I am also confused so I started studying the steering libraries, and I'll leave here what I find in hopes that this might be useful in expediting the process of implementing the proposal here:

  • one confusing item I found was the difference between reference_callback and reference_callback_unstamped in the steering_controllers_library:

STEERING_CONTROLLERS__VISIBILITY_LOCAL void reference_callback(
const std::shared_ptr<ControllerTwistReferenceMsg> msg);
void reference_callback_unstamped(const std::shared_ptr<geometry_msgs::msg::Twist> msg);

should reference_callback_unstamped also get a STEERING_CONTROLLERS__VISIBILITY_LOCAL?
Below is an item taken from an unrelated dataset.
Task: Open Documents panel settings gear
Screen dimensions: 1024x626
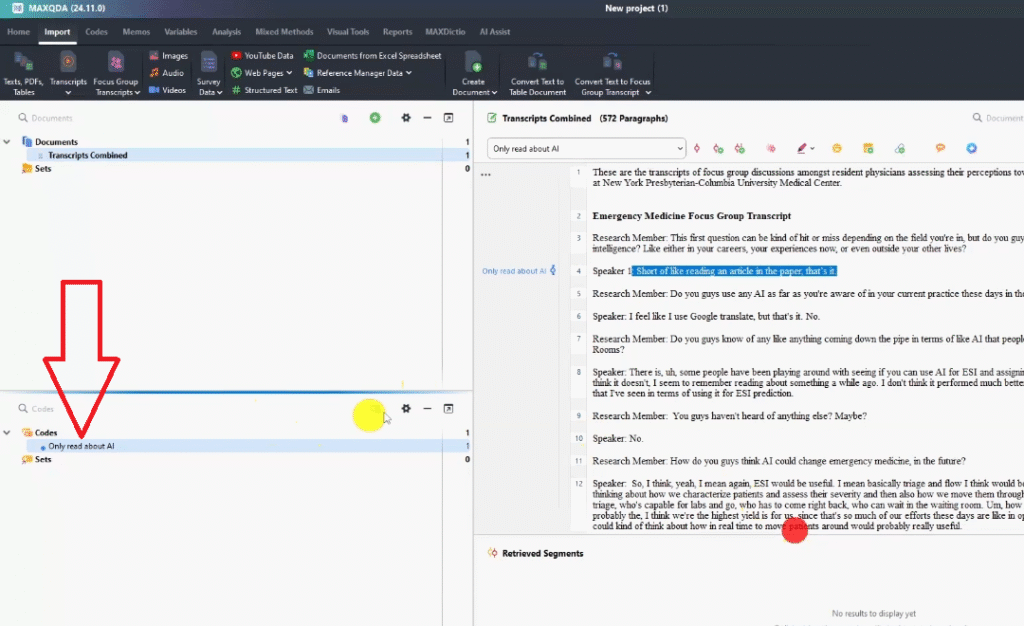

Also, in reference_callback we have:

if (ref_timeout_ == rclcpp::Duration::from_seconds(0) || age_of_last_command <= ref_timeout_)
{
input_ref_.writeFromNonRT(msg);
}

but in reference_callback_unstamped, after making a new twist message we're never writing to input_ref_:

if (ref_timeout_ == rclcpp::Duration::from_seconds(0) || age_of_last_command <= ref_timeout_)
{
twist_stamped->twist = *msg;
}

Am I missing something or is this a bug?

  • Then, assuming the twist message has been saved, inside update_reference_from_subscribers we set reference_interfaces_ to the linear and angular components of the twist msg:

if (age_of_last_command <= ref_timeout_ || ref_timeout_ == rclcpp::Duration::from_seconds(0))
{
if (!std::isnan(current_ref->twist.linear.x) && !std::isnan(current_ref->twist.angular.z))
{
reference_interfaces_[0] = current_ref->twist.linear.x;
reference_interfaces_[1] = current_ref->twist.angular.z;
}
}

  • Then, inside update_and_write_commands we run update_odometry which is virtual inside steering_controllers_library and each steering controller should define for itself (ackermann, bicycle, and tricycle), which inside each update_odometry two seperate logics are implemented based on open_loop param being set to true or not.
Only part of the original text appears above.